Western coverage of Chinese economics, or how I learned to patronize a billion people

Josh Hart

Staff Writer

On Oct. 27, several American media outlets caught wind of a Chinese television commercial depicting animated characters singing a jaunty, vaguely-indie English-language tune extolling the virtues of China’s five-year economic plan. The coverage ranged from amusement to outright hostility, but all the coverage had something in common – a fierce Orientalism, a commitment to “othering” China. Most of the coverage focused on the absurdity of the video, its “psychedelic” qualities, the “youth culture”-based animated characters, the “upbeat” tune, etc.

This coverage fails to recognize that American television commercials covering the apparent financial destiny of the country are just as colorful and loud, the Met Life commercials featuring Peanuts characters being one example.

I think this fascination with China’s humorous commercial partially comes from ignorance in regards to their economic policy. There is nothing strange about a government that utilizes a social market economy, essentially a form of state capitalism, to advertise their economic plan. Unlike the mixed economy utilized by the United States, Chinese state capitalism has specific, tightly controlled goals. To fail to alert the public to these changes would be disastrous.

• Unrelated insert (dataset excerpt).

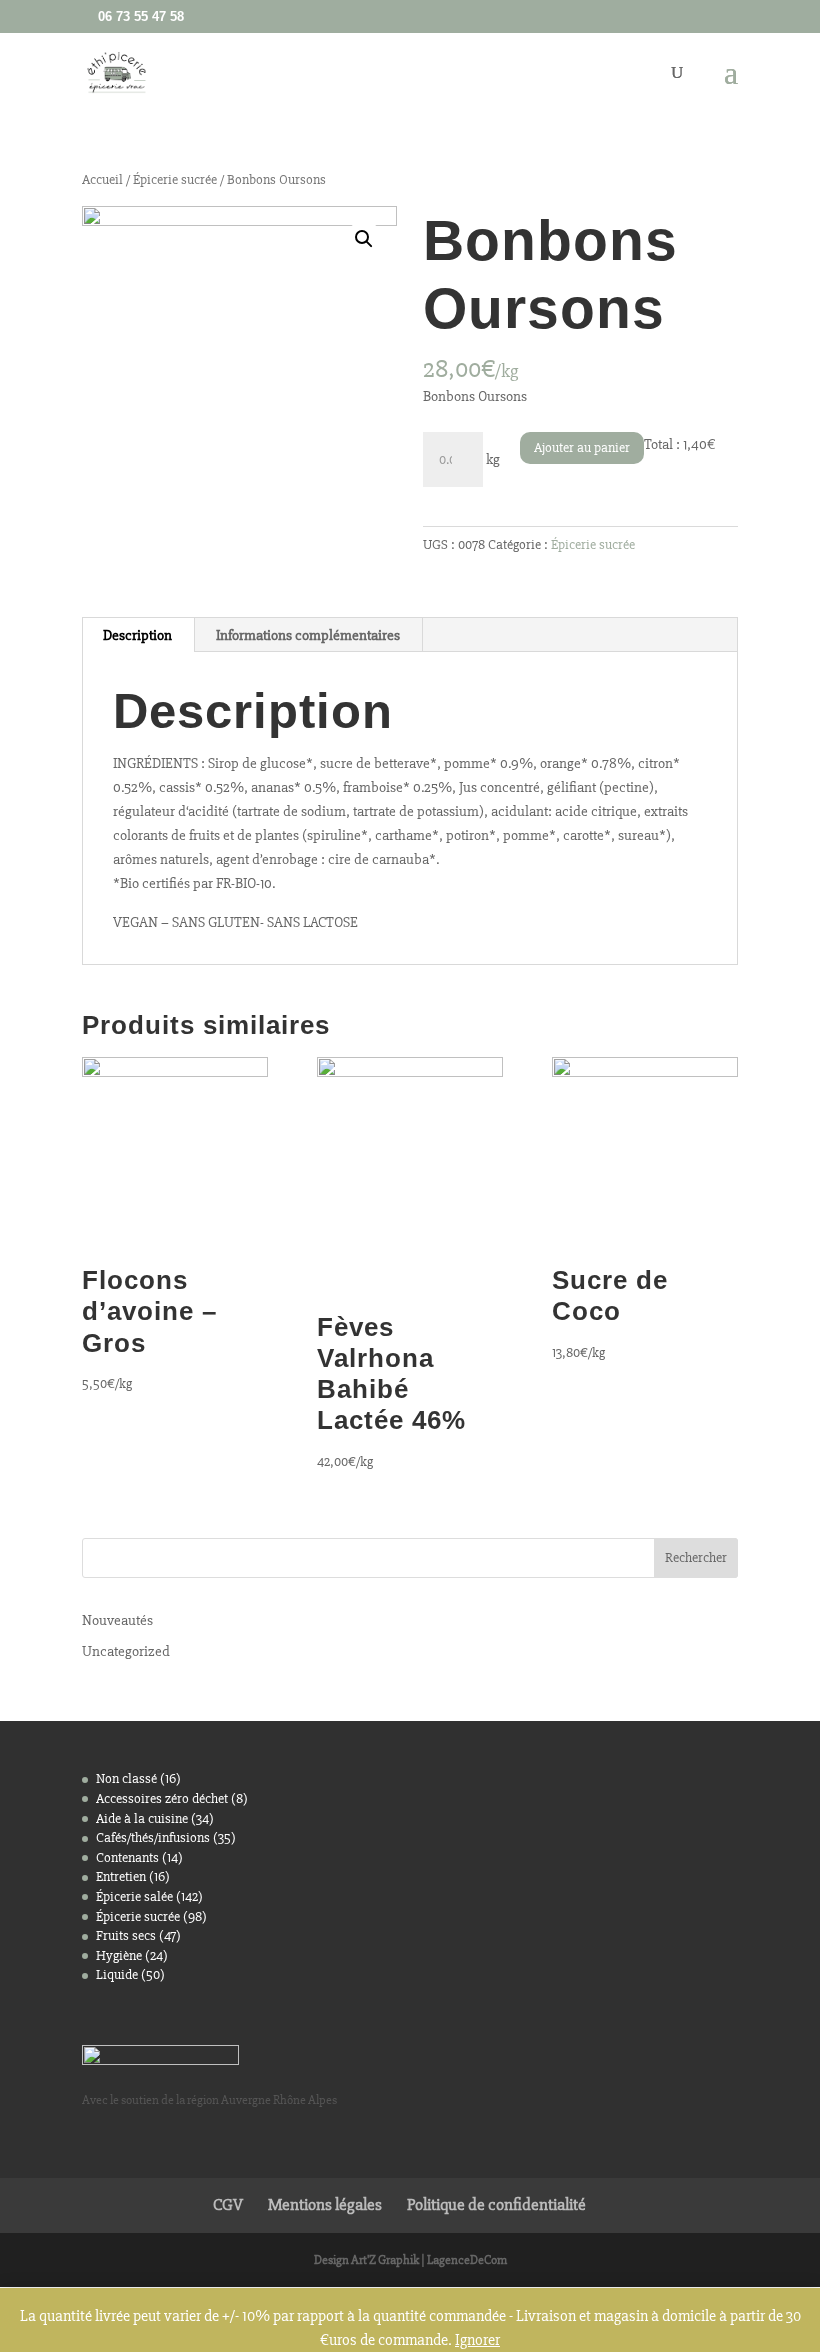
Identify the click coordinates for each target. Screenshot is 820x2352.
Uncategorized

Americans have a bad habit of assuming that everyone who does not behave exactly like us is worthy of extra scrutiny, worthy of being placed as an object of entertainment. This media attention boils down to surprise that a foreign government that is stereotyped as totalitarian has a sense of humor, a not-so surprising statement of ignorance from a culture that appears to be steeped in it.

Orientalism has been a persistent characteristic of American media for more than 100 years, from the Middle Eastern exhibition at the 1893 World Columbian Exhibition in Chicago to the celebration of war crimes in a 2003 New York Times article to editorials excusing racial fetishism.

Noam Chomsky said it best, perhaps. “It all comes down to not being a stranger. Get out of your bubble. Racism and ignorance in the media can only be dealt with by being willing to learn about other people. Don’t be a stranger.”

For the media to make this change, we have to stop treating non-Western entities’ actions that are merely a part of the human condition (in this case, humor) as something newsworthy.